We all use that expression--"All the time"--don't we?    I've told lots of people that Kathie and I eat at Mizuna "all the time."  But everybody I say that to realizes that I don't really eat there ALL THE TIME.  If I did, I would be bankrupt and at least fifty pounds heavier.  Instead of "all the time," I should say that we eat there about once a month.  I also listen to "Morning Joe" all the time, but actually I only listen to it when it is on the air.  But since I'm not under indictment and giving testimony to a grand jury, I let myself exaggerate a little.  Most people would agree that calling me on the accuracy of my "all the time" would be more than a little silly and in fact downright dishonest.

That doesn't stop the lunatics at Fox News or Rush Limbaugh or Glen Beck.  The same thing happened with Susan Rice.  She went on the Sunday morning talk shows after Benghazi and casually (SHE THOUGHT) filled her questioners in on what was the current info.  She offered her speculation, never suggesting that it was the whole story, and moved on with no inkling that "Meet The Press" carries the weight of congressional investigations when Democrats are on, and is a forum for talking points whenever John McCain shows up.  The result?  She will continue to be an extremely effective, outspoken and tough UN ambassador and John Kerry will continue in the tradition of Hillary Clinton and be a great Secretary of State.

Finally, the case of Chuck Hagel.  He also said some things on the talk shows that were unfortunate.  He used the phrase "Jewish Lobby" instead of something safer like the "Pro Israel Community."  He said that many people in Congress were intimidated by Israel.  When asked to produce the name of one such intimidated Congressperson, Hagel rightly refused.  He wasn't offering testimony on the Sunday shows; he was just sharing his unfiltered opinions.

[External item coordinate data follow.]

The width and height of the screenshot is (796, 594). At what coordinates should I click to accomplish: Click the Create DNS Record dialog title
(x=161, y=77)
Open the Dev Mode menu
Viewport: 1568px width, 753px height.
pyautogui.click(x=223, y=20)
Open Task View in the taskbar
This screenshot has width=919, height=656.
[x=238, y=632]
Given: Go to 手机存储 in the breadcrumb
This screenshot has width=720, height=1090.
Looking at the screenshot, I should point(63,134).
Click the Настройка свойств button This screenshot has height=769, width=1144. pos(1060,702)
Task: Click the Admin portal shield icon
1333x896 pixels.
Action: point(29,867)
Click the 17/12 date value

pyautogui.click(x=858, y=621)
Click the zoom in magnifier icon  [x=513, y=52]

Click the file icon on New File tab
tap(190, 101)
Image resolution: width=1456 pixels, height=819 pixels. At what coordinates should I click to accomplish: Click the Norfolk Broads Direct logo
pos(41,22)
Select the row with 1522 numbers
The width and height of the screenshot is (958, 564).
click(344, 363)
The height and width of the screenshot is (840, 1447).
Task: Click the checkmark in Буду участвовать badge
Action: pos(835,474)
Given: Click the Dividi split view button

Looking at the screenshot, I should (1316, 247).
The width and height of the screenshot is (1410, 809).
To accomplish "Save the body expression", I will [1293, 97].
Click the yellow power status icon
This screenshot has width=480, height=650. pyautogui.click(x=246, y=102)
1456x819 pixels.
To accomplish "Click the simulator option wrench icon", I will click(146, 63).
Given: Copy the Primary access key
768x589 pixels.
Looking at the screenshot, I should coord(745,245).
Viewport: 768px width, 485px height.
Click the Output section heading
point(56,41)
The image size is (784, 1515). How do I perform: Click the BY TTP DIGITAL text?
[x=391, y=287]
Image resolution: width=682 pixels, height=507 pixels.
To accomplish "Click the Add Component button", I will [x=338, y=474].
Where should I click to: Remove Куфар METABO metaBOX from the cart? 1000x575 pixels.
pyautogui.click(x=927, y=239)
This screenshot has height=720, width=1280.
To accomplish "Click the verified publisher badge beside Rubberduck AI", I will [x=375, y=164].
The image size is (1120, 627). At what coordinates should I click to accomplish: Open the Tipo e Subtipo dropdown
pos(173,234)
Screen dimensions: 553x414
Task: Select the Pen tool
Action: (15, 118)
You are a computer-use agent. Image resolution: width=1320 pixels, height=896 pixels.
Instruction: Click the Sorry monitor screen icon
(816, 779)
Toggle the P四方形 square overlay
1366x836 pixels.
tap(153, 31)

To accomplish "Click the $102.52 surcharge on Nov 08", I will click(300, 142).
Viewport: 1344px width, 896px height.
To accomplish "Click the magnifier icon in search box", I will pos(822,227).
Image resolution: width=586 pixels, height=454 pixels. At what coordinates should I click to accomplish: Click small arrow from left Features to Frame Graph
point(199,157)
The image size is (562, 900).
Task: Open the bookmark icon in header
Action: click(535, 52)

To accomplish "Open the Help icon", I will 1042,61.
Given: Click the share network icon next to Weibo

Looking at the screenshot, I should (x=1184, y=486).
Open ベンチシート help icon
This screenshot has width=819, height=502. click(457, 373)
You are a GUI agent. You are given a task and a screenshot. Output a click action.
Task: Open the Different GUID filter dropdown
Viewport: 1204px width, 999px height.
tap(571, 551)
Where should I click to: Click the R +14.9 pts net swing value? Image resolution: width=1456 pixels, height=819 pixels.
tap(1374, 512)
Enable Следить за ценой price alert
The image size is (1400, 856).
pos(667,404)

It is obvious that public figures in Washington don't get to have unfiltered opinions, or at least they don't get to share them if they know what's good for them.

Thank God for people like Joe Biden.  He tells the truth, or at least he seems to.  His reward?  Until his phenomenal performance as VP, he got excoriated and laughed at for telling the truth.  Telling the truth in Washington!  And John McCain thought that Chuck Hagel was out of the mainstream!